Friday, August 28, 2009

Head-on

So today is IV day - I have MS and every 4 weeks I get an IV - as I say to keep me charging. It is always a scramble the morning of the IV as I gather all of the stuff I want to do when I am hooked up for a few hours. Typically, I have one day on infusion, but in the event of problems with my MS I have a several day course of infusion. I have to say this is now very normal for me...scary normal. I never thought it would be so normal, but I guess that is a good thing. I have had MS for a very long time - I was diagnosed in December of 1997 but I know in hindsight I have HAD multiple sclerosis for much longer.....

I think I take people by surprise when I am so casual about the IV - "oh, can't I have my IV today" or "kids, my nurse will be here soon - I have my IV" That is my way of dealing - I think my openness has been my healing - and my way to cope.

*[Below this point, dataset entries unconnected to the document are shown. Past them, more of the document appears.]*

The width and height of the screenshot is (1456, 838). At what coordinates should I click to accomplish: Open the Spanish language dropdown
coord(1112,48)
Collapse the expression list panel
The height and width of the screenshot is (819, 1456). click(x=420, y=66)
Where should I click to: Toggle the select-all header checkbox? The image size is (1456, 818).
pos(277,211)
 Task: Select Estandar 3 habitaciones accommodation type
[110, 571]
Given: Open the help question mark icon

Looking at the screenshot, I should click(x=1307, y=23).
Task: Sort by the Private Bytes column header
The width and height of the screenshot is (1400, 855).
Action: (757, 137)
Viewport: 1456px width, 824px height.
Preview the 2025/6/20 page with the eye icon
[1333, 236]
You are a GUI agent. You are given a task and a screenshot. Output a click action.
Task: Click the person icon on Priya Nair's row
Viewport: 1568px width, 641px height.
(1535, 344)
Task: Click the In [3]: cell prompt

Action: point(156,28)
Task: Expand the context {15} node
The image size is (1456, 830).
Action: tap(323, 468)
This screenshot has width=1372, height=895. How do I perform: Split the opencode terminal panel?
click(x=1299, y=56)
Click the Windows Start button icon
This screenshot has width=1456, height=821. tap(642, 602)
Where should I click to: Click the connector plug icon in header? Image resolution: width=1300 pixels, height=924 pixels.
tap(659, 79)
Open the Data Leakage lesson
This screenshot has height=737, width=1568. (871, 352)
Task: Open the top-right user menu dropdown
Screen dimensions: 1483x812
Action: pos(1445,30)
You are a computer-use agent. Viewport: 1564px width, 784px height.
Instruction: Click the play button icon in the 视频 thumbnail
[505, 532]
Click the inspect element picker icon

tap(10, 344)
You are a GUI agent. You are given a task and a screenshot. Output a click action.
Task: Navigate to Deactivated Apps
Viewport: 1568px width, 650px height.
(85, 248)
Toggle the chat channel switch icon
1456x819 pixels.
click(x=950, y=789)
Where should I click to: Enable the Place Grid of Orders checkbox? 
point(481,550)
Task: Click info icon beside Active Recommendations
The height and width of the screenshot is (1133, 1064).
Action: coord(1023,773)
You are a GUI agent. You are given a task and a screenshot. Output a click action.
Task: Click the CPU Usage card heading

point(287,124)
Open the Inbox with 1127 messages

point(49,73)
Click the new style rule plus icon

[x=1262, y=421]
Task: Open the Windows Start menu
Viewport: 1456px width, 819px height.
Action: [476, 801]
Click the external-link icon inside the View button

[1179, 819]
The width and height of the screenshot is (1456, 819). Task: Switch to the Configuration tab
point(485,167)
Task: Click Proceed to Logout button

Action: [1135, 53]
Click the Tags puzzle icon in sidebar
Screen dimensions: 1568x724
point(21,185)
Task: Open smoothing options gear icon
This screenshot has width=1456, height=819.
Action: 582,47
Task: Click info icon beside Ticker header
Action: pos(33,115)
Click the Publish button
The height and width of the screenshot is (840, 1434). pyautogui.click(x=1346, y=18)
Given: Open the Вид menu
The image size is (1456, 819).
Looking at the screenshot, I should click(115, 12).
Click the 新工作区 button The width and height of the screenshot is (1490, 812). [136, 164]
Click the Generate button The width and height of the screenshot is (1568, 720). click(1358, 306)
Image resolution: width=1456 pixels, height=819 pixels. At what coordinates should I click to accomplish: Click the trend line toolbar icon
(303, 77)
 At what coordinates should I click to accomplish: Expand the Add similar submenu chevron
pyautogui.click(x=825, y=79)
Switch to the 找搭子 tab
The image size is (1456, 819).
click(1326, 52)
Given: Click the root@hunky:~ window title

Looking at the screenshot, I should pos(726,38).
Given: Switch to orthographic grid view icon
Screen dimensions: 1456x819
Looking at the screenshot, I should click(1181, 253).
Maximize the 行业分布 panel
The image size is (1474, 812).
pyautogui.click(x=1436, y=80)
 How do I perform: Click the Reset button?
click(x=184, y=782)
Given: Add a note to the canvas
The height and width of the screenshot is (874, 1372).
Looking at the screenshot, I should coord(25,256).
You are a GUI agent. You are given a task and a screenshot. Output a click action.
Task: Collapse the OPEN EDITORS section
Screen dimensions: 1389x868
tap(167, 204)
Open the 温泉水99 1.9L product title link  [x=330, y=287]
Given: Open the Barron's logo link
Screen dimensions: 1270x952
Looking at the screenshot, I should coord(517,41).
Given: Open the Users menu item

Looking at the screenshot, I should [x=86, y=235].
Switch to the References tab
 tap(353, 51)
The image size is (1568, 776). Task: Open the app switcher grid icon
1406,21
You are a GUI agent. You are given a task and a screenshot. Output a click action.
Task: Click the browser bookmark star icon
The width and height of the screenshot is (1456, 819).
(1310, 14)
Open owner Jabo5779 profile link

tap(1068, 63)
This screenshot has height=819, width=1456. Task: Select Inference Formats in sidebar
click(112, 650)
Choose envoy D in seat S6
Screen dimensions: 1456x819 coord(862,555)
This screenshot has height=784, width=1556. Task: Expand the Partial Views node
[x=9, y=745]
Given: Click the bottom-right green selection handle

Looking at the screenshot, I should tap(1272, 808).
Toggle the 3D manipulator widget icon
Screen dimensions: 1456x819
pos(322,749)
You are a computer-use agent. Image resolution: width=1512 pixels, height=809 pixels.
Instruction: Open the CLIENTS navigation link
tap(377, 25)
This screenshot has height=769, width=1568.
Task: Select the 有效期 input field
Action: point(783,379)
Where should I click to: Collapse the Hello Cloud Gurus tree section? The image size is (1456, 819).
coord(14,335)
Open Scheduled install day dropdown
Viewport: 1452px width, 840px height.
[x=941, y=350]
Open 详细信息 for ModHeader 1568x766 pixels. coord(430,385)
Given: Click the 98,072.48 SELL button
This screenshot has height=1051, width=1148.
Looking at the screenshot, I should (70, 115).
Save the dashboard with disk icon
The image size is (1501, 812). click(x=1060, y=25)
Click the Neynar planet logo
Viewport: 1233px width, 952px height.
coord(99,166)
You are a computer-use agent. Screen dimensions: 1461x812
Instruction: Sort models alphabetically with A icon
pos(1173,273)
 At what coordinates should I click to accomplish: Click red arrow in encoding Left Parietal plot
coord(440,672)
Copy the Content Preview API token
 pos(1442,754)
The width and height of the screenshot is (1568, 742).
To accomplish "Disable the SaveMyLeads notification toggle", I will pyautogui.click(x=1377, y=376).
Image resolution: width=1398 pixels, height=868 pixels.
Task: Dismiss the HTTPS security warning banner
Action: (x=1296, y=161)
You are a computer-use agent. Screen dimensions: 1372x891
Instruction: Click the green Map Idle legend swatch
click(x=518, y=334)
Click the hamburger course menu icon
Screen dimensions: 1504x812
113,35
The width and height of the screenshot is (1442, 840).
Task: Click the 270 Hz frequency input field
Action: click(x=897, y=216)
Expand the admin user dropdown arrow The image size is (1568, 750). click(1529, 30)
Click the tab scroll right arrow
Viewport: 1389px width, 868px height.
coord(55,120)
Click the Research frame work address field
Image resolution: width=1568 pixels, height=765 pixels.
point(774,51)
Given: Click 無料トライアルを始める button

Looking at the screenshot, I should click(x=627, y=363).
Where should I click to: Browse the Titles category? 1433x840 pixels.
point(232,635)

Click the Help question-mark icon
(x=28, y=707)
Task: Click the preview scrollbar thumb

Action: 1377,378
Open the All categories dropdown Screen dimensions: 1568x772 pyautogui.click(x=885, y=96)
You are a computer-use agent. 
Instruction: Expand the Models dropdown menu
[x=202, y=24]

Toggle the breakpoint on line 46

My way of sharing my journey with others so maybe, just maybe, it won't be so scary and uncertain. Let's face it none of us know what the future holds anyway....might as well face it head-on.

Off for now, got to gather the magazines I am going to rock out with this afternoon -Oh, and speaking of rocking...got to see the unbelievable Melissa Etheridge last night - Live and Alone....talk about taking it head-on - now there's an inspiration!